Look for the line containing "The width and height of the screenshot is (661, 524)." in the entries below, then print that line and all that follow it exactly.

※

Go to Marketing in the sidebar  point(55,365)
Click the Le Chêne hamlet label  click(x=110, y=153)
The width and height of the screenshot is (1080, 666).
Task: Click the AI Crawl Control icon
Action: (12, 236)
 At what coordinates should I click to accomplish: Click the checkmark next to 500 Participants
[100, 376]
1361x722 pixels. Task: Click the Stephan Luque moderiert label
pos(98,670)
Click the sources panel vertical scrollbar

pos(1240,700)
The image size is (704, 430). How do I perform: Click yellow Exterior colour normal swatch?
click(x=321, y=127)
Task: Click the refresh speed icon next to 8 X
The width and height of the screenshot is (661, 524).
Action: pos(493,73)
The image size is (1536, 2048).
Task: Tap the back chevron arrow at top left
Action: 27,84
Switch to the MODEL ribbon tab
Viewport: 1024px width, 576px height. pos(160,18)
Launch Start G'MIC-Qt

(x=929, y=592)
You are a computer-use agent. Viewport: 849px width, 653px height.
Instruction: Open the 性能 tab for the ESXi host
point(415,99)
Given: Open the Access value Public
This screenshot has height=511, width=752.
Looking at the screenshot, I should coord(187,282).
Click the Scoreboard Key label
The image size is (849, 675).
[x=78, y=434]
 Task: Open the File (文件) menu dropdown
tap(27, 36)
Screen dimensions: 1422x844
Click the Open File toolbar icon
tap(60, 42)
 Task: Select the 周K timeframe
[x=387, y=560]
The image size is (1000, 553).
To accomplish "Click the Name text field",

※

**EXERCISE ANSWER:**
The width and height of the screenshot is (661, 524).
Action: pos(493,73)
The image size is (1536, 2048).
Task: Tap the back chevron arrow at top left
Action: 27,84
Switch to the MODEL ribbon tab
Viewport: 1024px width, 576px height. pos(160,18)
Launch Start G'MIC-Qt

(x=929, y=592)
You are a computer-use agent. Viewport: 849px width, 653px height.
Instruction: Open the 性能 tab for the ESXi host
point(415,99)
Given: Open the Access value Public
This screenshot has height=511, width=752.
Looking at the screenshot, I should coord(187,282).
Click the Scoreboard Key label
The image size is (849, 675).
[x=78, y=434]
 Task: Open the File (文件) menu dropdown
tap(27, 36)
Screen dimensions: 1422x844
Click the Open File toolbar icon
tap(60, 42)
 Task: Select the 周K timeframe
[x=387, y=560]
The image size is (1000, 553).
To accomplish "Click the Name text field",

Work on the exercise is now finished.